Any method being the correct method is a strong claim that is hard if not impossible to prove in practice. Yet you can seek methods and models that are useful for your goals and justifiable from a practical perspective.*

Time series can be modelled using univariate models such as ARMA or multivariate models such as VAR. Depending on what you are interested in and what information you can condition upon, different models will be appropriate.

E.g. if at time $t$ you can only observe $x_{1,t}, x_{1,t-1}, \dots$ and you are interested in predicting $x_{1,t+1}$, then a univariate model such as ARMA is a natural choice. It models $x_{1,t+1}$ as a function of $x_{1,t}, x_{1,t-1}, \dots$.

If, on the other hand, you can observe $x_{1,t}, x_{1,t-1}, \dots, x_{2,t}, x_{2,t-1}, \dots, x_{6,t}, x_{6,t-1}, \dots$, then a multivariate model such as VAR is a natural choice. It models $x_{1,t+1}$ (and $x_{2,t+1}, \dots, x_{6,t+1}$) as a function of this larger set of values.
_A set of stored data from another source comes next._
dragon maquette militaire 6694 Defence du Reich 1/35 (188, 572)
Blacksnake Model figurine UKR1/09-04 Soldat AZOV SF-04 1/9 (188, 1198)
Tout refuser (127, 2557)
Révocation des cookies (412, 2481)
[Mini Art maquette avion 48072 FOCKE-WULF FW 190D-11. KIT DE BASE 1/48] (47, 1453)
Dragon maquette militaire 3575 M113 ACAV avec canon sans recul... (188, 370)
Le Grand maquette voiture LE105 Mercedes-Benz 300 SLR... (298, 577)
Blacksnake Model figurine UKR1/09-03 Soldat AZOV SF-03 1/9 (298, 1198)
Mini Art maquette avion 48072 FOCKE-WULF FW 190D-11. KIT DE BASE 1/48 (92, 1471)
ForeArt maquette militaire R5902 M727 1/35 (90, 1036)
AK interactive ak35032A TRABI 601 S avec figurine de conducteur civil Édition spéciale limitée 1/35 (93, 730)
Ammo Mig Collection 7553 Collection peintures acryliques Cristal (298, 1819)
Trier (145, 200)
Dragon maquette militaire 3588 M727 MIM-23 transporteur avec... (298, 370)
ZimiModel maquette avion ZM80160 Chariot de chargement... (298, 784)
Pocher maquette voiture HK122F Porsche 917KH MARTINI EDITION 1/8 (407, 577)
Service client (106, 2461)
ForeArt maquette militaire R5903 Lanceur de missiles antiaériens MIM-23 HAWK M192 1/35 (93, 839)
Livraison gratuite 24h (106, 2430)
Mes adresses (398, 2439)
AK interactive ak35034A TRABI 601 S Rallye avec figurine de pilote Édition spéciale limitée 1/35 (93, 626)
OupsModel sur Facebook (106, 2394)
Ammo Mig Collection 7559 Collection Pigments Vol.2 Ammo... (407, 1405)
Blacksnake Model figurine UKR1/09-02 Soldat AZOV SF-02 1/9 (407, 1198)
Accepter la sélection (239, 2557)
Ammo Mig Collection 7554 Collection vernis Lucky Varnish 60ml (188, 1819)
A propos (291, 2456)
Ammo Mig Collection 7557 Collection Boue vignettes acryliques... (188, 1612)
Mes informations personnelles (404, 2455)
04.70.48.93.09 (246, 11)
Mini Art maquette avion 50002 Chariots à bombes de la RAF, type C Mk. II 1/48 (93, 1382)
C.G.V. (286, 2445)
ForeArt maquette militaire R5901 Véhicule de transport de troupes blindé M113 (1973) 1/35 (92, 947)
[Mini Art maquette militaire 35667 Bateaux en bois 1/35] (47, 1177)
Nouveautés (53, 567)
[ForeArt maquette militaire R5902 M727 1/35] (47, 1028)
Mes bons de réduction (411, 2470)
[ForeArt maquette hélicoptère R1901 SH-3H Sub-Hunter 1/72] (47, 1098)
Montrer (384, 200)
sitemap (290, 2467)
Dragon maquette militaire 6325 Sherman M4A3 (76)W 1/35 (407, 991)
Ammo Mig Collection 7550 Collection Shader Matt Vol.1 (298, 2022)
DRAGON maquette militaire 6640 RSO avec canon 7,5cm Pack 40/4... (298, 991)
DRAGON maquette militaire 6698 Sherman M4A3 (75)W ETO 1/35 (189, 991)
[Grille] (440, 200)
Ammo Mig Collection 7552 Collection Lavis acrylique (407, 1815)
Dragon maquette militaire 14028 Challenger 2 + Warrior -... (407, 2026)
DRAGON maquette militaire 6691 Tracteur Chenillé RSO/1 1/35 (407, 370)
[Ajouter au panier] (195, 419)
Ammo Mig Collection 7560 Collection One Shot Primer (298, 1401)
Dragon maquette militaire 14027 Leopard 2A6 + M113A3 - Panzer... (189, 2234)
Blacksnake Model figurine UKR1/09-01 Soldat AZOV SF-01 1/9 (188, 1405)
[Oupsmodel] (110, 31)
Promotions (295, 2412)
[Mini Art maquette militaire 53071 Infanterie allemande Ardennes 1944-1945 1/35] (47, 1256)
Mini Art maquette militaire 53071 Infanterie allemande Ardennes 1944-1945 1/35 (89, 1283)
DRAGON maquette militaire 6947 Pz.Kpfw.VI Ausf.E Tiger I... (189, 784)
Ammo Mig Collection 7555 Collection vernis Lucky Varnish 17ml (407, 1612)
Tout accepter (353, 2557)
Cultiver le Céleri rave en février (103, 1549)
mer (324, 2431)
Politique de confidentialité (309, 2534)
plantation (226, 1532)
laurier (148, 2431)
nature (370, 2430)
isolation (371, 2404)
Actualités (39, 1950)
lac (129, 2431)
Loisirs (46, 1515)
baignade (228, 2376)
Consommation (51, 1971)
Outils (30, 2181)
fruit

If you have the larger set of data, it should not be surprising that both a univariate and a multivariate model can be fit. There is no contradiction in that. Rather, you just have to make a choice of what is relevant for you.

*Your title says your data are ARMA or AR. This is unlikely to be exactly true unless you have generated the data yourself. More likely these are approximations. Nor is auto.arima giving you the model that has generated the data; it gives you an approximation that is expected to perform well out of sample (where well is to be understood in relation to the other models that were on auto.arima's search path).